# Отрывок
Предположим, вам представили доказательства, что вы ампутировали не ту руку: что вы послали невиновного человека в тюрьму. Что вы сделаете? Вашим первым побуждением будет отрицать вашу ошибку, и причина очевидна: желание сохранить вашу работу и защитить свою репутацию, а также — репутацию коллег. Кроме того, если вы выпустили на свободу кого-то, кто потом совершит тяжкое преступление, или освободите невиновного, но ошибочно заключенного в тюрьму за тяжкое преступление, например, педофилию — разгневанная публика может резко осудить вас за это, так как вы «проявили неоправданную мягкость в борьбе с преступностью» [160]. У вас будет много подобных внешних стимулов, чтобы отрицать свои ошибку, но у вас есть еще более важный внутренний мотив: вы хотите считать себя честным и компетентным человеком, который никогда не обвинит невиновного.
Но как вы можете считать, что обвинили того, кого следует, столкнувшись с новыми доказательствами его невиновности? Потому что вы убеждаете себя, что эти новые доказательства — неубедительные. Посмотрите: это ведь плохой парень, даже если он не совершал это конкретное преступление, то он, несомненно, совершил какое-то другое. Альтернативное объяснение, что вы послали невиновного человека в тюрьму на 15 лет — настолько не соответствует вашим представлениям о вашей компетентности, что вы используете разные интеллектуальные уловки, чтобы убедить себя в том, будто вы никак не могли допустить подобный промах.

# Задание A
Выпишите без изменений ту часть отрывка об отрицании ошибок, которая начинается словами «Но как вы можете» и заканчивается словами «допустить подобный промах.».
# Задание B
Перескажите отрывок об отрицании ошибок в двух предложениях.
Следующий материал взят из другого источника.

# Имеющиеся данные

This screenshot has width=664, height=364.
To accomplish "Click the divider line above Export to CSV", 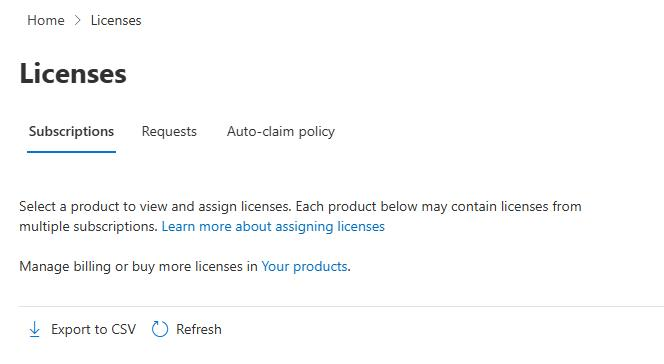I will pyautogui.click(x=341, y=306).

# Ответ A
Но как вы можете считать, что обвинили того, кого следует, столкнувшись с новыми доказательствами его невиновности? Потому что вы убеждаете себя, что эти новые доказательства — неубедительные. Посмотрите: это ведь плохой парень, даже если он не совершал это конкретное преступление, то он, несомненно, совершил какое-то другое. Альтернативное объяснение, что вы послали невиновного человека в тюрьму на 15 лет — настолько не соответствует вашим представлениям о вашей компетентности, что вы используете разные интеллектуальные уловки, чтобы убедить себя в том, будто вы никак не могли допустить подобный промах.

# Ответ B
Если вам показали доказательства, что вы отправили в тюрьму невиновного, первым побуждением будет отрицать ошибку: так хочется сохранить работу и репутацию, избежать гнева публики и, главное, по-прежнему считать себя честным и компетентным человеком. Поэтому вы убеждаете себя, что новые доказательства неубедительны, а осужденный все равно плохой парень, и разными интеллектуальными уловками доказываете себе, что не могли так ошибиться.